## THE EXERCISE
Lay out as a numbered list, with blank lines omitted, the entries from the line containing "Viewport: 975px width, 590px" through the line containing "point(512,37)", both included.

>> START EXTRACTED RECORDS

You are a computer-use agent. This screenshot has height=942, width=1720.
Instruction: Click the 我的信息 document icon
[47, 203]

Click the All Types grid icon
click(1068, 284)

>> END EXTRACTED RECORDS
>> START EXTRACTED RECORDS

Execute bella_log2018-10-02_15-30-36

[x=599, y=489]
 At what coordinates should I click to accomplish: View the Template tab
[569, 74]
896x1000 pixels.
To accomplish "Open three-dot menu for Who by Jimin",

>> END EXTRACTED RECORDS
>> START EXTRACTED RECORDS

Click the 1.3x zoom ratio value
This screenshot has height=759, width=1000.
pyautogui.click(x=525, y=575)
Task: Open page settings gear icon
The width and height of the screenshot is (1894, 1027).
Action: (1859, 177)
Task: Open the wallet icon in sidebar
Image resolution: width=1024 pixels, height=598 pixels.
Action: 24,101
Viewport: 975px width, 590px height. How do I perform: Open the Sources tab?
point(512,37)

>> END EXTRACTED RECORDS

## ANSWER FOR THE TASK
1. Viewport: 975px width, 590px height. How do I perform: Open the Sources tab?
2. point(512,37)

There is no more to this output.